* TASK
Give the number of lines in the records below that contain the word "computer", and nothing more.

* DATA LISTING
BEGIN
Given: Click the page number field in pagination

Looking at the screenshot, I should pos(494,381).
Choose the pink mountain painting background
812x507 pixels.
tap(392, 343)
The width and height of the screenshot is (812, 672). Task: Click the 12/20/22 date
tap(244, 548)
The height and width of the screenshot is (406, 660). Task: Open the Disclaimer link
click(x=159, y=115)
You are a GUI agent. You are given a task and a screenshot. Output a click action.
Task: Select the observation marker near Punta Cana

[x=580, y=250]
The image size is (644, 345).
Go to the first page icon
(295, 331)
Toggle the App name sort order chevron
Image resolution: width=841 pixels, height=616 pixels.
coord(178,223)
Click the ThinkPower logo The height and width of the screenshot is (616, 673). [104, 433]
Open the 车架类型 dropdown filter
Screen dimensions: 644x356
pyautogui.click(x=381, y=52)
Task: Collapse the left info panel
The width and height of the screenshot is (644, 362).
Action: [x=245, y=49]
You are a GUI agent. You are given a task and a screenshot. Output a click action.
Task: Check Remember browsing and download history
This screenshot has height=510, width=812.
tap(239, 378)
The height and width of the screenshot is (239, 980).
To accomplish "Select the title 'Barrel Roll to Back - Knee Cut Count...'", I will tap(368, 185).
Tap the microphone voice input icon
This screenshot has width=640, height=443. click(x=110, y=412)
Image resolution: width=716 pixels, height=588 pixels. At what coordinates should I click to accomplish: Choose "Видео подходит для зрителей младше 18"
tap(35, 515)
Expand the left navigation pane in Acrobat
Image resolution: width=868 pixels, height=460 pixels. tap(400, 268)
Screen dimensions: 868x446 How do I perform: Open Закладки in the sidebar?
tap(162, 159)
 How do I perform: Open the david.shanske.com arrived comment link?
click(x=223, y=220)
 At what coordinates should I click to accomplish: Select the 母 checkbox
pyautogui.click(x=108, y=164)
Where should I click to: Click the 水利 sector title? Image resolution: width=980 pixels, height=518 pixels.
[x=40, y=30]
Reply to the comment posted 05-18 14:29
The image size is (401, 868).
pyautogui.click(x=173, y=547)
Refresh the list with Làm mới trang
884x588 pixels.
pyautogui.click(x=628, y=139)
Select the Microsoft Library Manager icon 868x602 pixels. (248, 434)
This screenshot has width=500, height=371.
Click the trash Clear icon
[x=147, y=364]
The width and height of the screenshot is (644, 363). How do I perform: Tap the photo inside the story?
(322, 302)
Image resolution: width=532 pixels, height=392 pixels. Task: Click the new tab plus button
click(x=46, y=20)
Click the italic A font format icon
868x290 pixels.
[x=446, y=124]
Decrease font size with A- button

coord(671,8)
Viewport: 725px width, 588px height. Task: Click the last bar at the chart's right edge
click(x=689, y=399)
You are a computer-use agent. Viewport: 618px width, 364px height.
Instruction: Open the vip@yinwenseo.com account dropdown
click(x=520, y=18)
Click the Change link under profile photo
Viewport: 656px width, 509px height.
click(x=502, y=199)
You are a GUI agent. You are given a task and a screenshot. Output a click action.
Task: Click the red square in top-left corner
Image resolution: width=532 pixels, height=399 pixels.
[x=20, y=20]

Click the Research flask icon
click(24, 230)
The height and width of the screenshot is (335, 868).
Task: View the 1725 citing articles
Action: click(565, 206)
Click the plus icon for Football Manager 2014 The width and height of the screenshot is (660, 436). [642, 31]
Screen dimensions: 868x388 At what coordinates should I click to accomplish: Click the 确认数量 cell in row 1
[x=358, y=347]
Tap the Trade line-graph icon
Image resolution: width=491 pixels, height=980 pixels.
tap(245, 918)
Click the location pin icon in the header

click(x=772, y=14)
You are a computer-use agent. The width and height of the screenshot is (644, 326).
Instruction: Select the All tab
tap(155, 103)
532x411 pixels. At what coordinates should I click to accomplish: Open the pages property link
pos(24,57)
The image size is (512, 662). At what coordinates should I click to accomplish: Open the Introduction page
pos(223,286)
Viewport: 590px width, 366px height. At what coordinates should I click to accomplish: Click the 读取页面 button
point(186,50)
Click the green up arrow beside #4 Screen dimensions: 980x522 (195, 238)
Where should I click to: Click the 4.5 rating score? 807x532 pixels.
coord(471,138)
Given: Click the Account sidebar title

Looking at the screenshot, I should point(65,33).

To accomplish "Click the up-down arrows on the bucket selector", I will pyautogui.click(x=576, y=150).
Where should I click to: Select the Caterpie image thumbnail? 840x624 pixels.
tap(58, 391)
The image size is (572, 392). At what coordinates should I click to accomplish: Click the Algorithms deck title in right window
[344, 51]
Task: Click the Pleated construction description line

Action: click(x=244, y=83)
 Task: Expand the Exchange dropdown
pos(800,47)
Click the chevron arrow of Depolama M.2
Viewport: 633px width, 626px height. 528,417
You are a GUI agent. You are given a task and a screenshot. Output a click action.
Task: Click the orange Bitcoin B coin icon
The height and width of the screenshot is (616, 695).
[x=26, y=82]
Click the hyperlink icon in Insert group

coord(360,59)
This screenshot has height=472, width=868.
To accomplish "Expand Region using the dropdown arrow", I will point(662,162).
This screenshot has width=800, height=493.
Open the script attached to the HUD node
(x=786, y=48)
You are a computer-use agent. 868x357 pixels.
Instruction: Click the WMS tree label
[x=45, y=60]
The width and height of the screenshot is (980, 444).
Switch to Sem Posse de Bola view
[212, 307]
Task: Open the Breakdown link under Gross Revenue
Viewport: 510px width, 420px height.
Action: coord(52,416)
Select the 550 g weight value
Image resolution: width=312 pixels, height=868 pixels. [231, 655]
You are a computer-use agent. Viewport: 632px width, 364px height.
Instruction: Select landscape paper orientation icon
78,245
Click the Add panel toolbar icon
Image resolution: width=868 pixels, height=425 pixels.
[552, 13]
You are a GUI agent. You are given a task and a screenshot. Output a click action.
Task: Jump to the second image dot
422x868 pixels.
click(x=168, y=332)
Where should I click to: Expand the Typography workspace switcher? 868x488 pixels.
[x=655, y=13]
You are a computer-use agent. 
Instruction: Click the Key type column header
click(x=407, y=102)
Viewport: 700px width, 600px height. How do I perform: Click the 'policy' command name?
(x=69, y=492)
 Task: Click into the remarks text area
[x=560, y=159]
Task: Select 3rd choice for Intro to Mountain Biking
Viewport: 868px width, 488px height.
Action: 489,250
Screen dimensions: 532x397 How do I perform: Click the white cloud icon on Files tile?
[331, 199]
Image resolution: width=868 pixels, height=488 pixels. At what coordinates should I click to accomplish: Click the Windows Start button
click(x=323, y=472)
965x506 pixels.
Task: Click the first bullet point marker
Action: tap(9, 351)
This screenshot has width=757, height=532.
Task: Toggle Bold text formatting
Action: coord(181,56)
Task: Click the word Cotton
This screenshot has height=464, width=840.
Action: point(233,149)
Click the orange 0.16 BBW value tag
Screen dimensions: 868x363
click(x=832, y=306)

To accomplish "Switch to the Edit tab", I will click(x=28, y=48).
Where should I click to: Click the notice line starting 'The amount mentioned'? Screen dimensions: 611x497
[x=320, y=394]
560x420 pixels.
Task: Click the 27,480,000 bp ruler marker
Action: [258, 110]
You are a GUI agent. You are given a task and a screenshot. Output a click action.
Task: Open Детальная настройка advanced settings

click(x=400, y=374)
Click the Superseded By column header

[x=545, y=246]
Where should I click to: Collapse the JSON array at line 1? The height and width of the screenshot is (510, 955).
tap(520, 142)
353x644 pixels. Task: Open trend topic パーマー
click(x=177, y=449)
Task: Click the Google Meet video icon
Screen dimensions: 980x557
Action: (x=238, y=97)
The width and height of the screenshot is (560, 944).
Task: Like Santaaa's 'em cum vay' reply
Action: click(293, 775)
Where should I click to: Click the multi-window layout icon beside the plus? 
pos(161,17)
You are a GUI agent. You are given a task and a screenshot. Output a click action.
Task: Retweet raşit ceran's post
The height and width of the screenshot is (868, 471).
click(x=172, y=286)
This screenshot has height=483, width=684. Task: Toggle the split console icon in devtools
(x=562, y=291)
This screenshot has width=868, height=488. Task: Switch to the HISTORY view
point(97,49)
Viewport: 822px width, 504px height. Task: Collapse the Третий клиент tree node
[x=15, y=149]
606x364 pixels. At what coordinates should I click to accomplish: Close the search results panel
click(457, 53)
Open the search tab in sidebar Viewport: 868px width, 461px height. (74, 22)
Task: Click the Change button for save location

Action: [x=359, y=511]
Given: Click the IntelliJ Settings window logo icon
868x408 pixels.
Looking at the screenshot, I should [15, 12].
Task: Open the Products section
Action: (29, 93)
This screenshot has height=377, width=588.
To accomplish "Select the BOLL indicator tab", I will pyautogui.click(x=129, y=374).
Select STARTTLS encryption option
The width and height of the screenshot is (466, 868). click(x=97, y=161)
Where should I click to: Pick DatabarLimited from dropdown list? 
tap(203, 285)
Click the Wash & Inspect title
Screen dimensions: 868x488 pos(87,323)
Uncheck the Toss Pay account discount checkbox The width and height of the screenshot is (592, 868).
END
* WRITTEN REPLY
5